● **SOURCE EXTRACT**
Escaping Mode Collapse in LLM Generation via Geometric Regulation¶

Conference: ICML 2026
arXiv: 2605.00435
Code: None
Area: LLM Generation / Dynamical Systems / Decoding Control
Keywords: Mode Collapse, Geometric Collapse, Correlation Dimension, KV Cache Intervention, Low-rank Damping

TL;DR¶

This paper reinterprets "mode collapse" (repetition, cycles, monotony) in long-form LLM generation from a dynamical systems perspective as "geometric collapse" of hidden state trajectories in representation space. It proposes RMR—a lightweight low-rank damping on the Transformer value cache—to suppress the most persistent self-reinforcing directions, maintaining stable, high-quality generation even in extremely low-entropy decoding regimes (\(0.8\) nats/step).

Background & Motivation¶

Background: Long-text decoding failures (repetition, cycles, monotonic output) are major obstacles for LLM deployment. Mainstream mitigation methods are "token-level": top-k / top-p / temperature sampling, repetition penalties, and locally typical sampling, all of which modify the next-token probability distribution.

Limitations of Prior Work: These approaches are essentially "local, symbolic" patches. Under low-temperature or low-entropy targets (e.g., temperature \(0.5\), entropy target \(1.0\)), models still frequently fall into loops. Token-level heuristics suppress symptoms without explaining why cycles emerge systematically, nor do they provide controllable knobs for long-range dynamics.

Key Challenge: Mode collapse is not just "incorrect probability for a certain token," but rather the "entire generation process sliding down a narrow path." Using "token-wise / local" tools to solve an inherently "trajectory / long-range" problem is naturally insufficient.

Goal: (1) Establish a geometric metric capable of directly characterizing long-range collapse; (2) Design a lightweight method to directly intervene in internal states without altering probability distributions.

Pixel coordinate grounding data:
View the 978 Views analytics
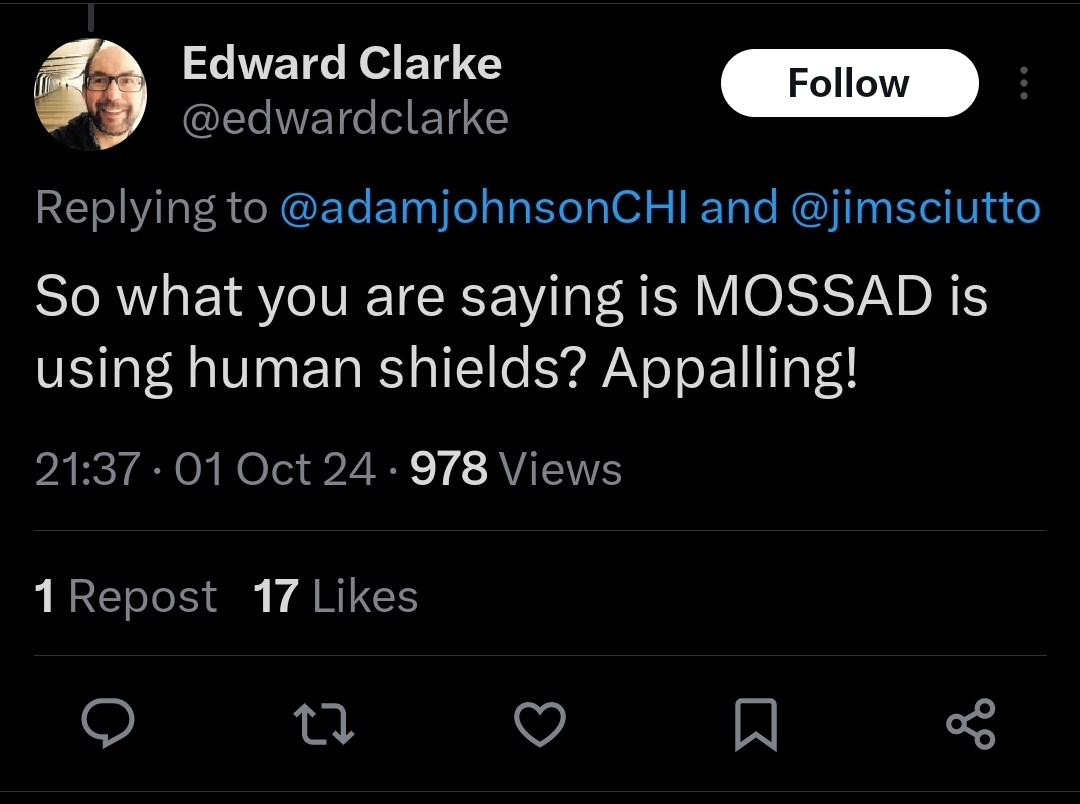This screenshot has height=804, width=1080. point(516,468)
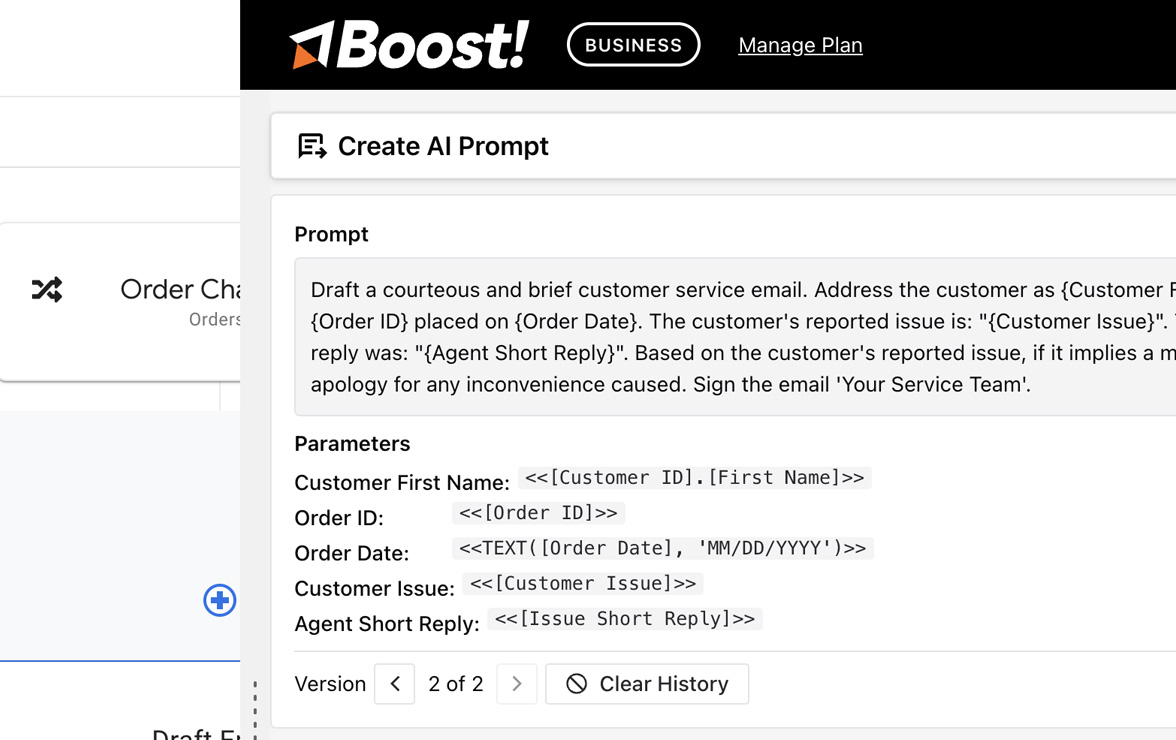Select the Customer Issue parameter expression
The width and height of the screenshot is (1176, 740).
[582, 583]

● **PROBLEMS AND TASKS**
• A. According to the paper summary, what does RMR apply its low-rank damping to?
• B. Repeat the part of the paper summary starting with "This paper reinterprets" and going on through "regimes (\(0.8\) nats/step).".

● **ANSWERS PROVIDED**
• A. The Transformer value cache.

• B.
This paper reinterprets "mode collapse" (repetition, cycles, monotony) in long-form LLM generation from a dynamical systems perspective as "geometric collapse" of hidden state trajectories in representation space. It proposes RMR—a lightweight low-rank damping on the Transformer value cache—to suppress the most persistent self-reinforcing directions, maintaining stable, high-quality generation even in extremely low-entropy decoding regimes (\(0.8\) nats/step).